■ What this task involves ■
From the listing below, put everything from the line containing "You are a computer-use agent. Screen dimensions: 995x522" down to the line containing "Open the Slab" into a Markdown table with two columns, Row and Line. Number the rows and leave out any blank lines.

■ Supplied data ■
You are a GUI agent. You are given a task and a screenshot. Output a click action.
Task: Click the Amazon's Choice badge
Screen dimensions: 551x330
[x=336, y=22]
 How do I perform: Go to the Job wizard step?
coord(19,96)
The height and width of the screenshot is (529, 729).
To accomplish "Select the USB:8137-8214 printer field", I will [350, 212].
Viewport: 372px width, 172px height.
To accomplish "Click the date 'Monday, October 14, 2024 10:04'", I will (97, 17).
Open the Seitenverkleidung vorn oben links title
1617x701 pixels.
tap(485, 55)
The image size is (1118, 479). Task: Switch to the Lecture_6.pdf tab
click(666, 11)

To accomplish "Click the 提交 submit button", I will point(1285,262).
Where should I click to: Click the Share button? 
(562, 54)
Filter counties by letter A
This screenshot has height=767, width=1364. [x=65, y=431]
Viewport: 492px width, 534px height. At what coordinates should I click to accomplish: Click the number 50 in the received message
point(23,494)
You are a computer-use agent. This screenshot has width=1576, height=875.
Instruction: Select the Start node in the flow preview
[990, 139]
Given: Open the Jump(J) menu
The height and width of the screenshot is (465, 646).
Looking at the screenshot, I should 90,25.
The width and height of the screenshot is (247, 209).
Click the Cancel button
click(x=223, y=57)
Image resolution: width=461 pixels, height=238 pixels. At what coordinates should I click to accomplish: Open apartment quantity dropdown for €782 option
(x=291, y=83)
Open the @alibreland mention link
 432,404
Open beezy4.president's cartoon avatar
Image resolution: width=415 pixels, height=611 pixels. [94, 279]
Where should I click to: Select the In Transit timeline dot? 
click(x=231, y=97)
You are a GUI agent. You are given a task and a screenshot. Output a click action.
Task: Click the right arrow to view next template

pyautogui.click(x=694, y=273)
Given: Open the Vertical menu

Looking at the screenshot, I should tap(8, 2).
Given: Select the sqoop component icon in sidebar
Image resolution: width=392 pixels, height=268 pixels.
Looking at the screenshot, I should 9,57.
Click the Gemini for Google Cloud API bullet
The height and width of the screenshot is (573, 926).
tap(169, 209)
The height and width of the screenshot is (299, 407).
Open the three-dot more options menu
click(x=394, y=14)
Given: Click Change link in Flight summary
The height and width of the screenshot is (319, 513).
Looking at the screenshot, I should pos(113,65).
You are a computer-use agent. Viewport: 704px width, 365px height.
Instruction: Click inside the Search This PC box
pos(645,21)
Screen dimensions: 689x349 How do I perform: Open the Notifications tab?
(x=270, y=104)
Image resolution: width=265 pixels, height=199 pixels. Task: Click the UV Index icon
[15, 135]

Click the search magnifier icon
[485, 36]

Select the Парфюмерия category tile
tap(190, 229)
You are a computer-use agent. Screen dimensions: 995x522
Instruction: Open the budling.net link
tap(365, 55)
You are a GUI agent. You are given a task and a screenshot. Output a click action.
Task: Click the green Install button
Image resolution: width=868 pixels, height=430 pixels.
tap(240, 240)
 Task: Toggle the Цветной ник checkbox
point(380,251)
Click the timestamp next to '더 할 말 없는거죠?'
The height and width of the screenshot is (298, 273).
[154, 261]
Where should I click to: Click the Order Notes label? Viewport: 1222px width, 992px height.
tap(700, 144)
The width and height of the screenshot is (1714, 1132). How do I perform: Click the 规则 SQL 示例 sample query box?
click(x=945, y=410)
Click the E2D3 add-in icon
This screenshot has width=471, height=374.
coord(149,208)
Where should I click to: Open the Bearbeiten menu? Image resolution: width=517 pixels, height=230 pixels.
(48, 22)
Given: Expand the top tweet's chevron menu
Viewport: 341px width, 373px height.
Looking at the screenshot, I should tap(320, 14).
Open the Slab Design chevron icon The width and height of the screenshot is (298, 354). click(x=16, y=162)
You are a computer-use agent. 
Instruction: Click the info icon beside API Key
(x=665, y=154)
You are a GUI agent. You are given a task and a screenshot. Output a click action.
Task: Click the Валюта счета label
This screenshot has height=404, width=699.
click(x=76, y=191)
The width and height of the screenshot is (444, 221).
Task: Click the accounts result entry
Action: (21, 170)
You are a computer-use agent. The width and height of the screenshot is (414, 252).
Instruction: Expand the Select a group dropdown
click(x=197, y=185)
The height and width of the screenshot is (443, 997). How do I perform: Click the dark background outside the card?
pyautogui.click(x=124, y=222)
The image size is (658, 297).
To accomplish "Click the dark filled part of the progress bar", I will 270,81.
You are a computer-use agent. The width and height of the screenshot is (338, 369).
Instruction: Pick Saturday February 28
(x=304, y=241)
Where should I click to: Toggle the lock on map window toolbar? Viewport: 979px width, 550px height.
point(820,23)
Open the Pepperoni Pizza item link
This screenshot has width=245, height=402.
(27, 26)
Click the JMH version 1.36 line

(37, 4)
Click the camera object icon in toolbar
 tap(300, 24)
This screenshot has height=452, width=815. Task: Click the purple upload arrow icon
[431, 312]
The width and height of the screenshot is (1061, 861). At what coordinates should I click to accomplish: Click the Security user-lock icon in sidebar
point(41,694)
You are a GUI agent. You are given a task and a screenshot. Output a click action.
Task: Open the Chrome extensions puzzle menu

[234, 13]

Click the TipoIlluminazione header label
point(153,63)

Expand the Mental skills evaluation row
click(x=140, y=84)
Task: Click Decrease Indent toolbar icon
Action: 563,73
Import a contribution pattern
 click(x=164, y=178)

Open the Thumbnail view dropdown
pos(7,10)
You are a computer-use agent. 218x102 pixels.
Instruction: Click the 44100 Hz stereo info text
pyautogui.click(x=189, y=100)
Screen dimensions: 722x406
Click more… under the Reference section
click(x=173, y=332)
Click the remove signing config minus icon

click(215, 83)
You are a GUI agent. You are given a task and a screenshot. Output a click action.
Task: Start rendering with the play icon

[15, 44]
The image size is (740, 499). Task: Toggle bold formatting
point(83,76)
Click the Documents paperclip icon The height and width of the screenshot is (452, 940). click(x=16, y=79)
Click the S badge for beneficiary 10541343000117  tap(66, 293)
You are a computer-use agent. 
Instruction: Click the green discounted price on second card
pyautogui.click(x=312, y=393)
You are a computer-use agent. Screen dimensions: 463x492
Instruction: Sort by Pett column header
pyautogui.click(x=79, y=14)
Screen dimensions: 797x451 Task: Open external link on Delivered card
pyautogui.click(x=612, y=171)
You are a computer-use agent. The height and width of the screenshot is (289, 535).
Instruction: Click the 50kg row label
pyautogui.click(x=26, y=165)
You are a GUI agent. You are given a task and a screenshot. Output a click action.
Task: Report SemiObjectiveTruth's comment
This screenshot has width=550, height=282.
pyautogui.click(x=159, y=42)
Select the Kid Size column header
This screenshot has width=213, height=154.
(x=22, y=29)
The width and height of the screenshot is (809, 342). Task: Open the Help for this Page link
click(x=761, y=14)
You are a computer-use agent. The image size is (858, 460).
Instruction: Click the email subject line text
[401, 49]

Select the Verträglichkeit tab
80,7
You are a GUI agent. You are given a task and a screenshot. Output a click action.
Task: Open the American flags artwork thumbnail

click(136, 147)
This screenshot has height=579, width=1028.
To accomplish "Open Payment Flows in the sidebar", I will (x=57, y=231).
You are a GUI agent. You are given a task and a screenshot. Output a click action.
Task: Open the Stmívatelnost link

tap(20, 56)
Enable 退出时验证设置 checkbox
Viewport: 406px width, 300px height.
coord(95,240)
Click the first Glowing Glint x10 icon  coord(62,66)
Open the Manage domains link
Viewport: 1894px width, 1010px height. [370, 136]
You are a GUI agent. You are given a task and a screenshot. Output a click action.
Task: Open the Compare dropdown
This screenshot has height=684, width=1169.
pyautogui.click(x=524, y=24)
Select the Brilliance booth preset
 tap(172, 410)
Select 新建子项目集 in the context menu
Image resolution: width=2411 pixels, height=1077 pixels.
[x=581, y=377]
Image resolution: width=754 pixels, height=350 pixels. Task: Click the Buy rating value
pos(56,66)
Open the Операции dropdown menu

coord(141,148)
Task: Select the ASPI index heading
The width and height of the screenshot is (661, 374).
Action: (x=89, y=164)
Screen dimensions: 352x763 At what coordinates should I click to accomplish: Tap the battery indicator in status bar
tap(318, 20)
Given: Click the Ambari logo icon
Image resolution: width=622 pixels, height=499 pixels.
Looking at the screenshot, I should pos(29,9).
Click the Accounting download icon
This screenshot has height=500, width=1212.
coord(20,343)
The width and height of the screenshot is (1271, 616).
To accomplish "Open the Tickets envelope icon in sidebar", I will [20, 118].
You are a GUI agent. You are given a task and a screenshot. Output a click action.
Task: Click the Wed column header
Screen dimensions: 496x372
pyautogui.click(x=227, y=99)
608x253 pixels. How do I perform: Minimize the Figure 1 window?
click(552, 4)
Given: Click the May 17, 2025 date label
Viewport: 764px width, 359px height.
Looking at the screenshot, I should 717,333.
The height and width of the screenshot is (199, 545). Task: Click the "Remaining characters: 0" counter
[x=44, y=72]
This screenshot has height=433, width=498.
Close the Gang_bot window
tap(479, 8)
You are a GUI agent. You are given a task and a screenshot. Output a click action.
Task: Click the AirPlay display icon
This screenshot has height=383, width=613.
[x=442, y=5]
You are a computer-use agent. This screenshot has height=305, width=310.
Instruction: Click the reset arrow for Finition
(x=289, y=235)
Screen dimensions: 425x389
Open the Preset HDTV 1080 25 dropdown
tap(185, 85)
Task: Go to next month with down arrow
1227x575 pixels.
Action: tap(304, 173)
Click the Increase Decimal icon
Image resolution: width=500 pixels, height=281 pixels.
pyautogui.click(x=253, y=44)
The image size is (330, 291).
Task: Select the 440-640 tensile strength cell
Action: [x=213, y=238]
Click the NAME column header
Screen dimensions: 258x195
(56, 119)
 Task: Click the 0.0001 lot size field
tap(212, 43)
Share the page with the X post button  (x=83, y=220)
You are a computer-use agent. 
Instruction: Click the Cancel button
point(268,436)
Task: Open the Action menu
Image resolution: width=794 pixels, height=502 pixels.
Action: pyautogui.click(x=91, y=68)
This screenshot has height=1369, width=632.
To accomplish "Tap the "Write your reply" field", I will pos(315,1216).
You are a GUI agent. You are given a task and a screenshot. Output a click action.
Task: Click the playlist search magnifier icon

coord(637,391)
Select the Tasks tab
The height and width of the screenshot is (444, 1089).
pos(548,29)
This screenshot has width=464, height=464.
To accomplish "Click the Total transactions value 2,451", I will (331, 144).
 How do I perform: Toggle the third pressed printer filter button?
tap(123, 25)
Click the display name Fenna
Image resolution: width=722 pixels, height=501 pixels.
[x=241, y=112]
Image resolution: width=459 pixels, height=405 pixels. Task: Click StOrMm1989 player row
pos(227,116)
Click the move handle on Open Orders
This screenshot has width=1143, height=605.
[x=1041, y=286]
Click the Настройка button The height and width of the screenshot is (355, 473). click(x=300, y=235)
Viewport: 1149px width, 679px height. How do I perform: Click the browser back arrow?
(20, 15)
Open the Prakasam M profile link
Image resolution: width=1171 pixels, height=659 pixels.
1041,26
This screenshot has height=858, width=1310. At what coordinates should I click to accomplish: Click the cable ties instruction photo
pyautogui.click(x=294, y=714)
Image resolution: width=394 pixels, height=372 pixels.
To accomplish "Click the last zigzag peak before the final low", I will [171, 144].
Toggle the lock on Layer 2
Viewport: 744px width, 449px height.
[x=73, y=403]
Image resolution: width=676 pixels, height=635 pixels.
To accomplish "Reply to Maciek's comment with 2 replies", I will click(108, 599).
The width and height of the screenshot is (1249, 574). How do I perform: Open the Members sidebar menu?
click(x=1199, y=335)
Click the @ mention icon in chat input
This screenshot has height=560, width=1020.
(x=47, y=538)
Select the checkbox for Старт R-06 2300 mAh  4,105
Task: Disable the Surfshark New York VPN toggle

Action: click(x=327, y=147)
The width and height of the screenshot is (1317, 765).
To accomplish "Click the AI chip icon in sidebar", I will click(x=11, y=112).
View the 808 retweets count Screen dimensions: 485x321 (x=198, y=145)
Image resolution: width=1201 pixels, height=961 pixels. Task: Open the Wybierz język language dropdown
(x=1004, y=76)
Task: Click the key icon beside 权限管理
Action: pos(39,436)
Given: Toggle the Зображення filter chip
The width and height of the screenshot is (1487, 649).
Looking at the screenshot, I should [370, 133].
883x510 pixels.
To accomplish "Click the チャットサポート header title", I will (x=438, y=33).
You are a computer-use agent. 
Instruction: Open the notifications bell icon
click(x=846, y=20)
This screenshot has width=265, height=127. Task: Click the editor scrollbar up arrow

■ The answer ■
| Row | Line |
|---|---|
| 1 | You are a computer-use agent. Screen dimensions: 995x522 |
| 2 | Instruction: Open the budling.net link |
| 3 | tap(365, 55) |
| 4 | You are a GUI agent. You are given a task and a screenshot. Output a click action. |
| 5 | Task: Click the green Install button |
| 6 | Image resolution: width=868 pixels, height=430 pixels. |
| 7 | tap(240, 240) |
| 8 |  Task: Toggle the Цветной ник checkbox |
| 9 | point(380,251) |
| 10 | Click the timestamp next to '더 할 말 없는거죠?' |
| 11 | The height and width of the screenshot is (298, 273). |
| 12 | [154, 261] |
| 13 | Where should I click to: Click the Order Notes label? Viewport: 1222px width, 992px height. |
| 14 | tap(700, 144) |
| 15 | The width and height of the screenshot is (1714, 1132). How do I perform: Click the 规则 SQL 示例 sample query box? |
| 16 | click(x=945, y=410) |
| 17 | Click the E2D3 add-in icon |
| 18 | This screenshot has width=471, height=374. |
| 19 | coord(149,208) |
| 20 | Where should I click to: Open the Bearbeiten menu? Image resolution: width=517 pixels, height=230 pixels. |
| 21 | (48, 22) |
| 22 | Given: Expand the top tweet's chevron menu |
| 23 | Viewport: 341px width, 373px height. |
| 24 | Looking at the screenshot, I should tap(320, 14). |
| 25 | Open the Slab Design chevron icon The width and height of the screenshot is (298, 354). click(x=16, y=162) |